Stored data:
--- START ---
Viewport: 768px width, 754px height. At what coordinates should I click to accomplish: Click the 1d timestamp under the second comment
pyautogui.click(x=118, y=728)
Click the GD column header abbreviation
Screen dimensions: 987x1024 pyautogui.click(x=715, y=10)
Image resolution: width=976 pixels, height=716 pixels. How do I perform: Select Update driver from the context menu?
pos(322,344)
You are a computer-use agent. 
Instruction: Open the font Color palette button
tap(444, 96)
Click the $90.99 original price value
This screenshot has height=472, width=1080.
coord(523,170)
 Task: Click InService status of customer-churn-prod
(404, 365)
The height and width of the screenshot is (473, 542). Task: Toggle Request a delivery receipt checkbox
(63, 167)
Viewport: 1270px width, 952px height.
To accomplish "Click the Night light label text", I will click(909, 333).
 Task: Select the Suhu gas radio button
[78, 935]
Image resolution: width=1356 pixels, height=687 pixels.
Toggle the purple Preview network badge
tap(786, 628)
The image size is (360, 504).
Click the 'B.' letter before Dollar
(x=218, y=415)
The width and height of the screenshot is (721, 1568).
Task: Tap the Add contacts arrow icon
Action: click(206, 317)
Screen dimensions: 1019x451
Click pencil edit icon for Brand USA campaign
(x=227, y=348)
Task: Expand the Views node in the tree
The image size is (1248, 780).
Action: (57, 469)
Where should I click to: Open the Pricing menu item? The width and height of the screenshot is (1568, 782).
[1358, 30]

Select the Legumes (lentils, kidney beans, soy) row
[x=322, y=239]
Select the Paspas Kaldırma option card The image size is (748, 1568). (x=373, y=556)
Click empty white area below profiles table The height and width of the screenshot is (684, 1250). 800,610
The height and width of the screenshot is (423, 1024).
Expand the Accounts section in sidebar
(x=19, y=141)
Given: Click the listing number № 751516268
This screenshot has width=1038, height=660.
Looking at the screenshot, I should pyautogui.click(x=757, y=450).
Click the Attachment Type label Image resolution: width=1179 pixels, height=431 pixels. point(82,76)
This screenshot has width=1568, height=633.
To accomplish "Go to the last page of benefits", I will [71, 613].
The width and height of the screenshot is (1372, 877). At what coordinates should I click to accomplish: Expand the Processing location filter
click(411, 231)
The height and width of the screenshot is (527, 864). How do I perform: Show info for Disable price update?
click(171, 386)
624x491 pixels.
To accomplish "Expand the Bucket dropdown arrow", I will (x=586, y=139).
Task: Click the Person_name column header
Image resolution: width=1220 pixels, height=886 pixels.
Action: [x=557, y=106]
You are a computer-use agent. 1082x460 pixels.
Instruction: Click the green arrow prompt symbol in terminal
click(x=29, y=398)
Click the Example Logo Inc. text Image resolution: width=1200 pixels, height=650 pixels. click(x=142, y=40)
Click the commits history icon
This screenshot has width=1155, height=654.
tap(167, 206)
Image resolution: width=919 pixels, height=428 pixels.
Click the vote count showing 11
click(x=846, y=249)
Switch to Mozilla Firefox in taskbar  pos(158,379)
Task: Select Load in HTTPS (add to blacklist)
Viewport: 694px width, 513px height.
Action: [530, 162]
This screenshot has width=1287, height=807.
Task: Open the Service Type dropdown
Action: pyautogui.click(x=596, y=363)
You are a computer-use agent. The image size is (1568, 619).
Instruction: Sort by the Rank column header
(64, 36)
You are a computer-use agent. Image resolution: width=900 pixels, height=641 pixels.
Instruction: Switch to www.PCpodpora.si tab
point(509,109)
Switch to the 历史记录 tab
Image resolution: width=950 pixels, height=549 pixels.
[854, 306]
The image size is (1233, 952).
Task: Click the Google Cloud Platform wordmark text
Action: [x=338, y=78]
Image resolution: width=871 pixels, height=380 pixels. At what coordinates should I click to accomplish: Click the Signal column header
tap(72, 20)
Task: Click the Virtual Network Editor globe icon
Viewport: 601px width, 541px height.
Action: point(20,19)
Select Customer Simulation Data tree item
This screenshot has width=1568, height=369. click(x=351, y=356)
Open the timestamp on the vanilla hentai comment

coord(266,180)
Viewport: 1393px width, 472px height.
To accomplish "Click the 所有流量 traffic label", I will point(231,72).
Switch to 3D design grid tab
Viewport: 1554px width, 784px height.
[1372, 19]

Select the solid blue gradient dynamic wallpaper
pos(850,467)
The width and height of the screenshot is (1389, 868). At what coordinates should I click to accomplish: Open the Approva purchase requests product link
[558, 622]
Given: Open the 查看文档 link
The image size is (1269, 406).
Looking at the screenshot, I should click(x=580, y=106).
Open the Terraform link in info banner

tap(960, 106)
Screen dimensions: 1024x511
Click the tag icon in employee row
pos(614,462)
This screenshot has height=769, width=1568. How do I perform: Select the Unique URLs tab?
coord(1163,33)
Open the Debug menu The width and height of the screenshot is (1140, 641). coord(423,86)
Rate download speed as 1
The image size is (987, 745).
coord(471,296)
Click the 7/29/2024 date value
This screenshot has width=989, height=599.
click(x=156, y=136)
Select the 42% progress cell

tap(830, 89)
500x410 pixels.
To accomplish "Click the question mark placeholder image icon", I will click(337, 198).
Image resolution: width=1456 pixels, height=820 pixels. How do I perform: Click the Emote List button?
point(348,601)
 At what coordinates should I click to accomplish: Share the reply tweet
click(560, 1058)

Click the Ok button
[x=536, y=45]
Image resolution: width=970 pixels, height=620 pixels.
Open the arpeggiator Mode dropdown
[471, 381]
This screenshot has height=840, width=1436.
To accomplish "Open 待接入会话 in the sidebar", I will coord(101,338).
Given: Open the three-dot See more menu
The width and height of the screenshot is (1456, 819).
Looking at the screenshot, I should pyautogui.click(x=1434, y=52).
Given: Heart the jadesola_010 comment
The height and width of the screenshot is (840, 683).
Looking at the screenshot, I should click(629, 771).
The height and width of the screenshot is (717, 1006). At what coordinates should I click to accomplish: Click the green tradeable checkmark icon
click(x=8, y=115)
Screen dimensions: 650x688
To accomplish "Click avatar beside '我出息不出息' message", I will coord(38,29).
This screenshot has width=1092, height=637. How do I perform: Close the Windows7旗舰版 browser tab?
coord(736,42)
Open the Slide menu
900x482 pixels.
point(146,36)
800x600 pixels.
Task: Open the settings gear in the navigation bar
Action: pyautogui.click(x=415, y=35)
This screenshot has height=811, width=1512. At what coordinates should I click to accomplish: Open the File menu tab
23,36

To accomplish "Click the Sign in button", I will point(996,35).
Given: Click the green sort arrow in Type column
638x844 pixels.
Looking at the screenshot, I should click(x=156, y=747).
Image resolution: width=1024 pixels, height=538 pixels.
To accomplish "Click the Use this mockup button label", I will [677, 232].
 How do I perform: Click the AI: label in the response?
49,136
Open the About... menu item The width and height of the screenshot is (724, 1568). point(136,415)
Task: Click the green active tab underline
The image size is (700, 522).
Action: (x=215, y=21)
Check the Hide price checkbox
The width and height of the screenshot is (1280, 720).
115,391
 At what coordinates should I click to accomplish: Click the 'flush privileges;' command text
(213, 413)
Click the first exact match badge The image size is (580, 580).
--- END ---
Task details: Working from the entries above, filter out every line that lacks "computer" and copy what remains.

Written response:
You are a computer-use agent. 
You are a computer-use agent. 1082x460 pixels.
You are a computer-use agent. The image size is (1568, 619).
You are a computer-use agent. Image resolution: width=900 pixels, height=641 pixels.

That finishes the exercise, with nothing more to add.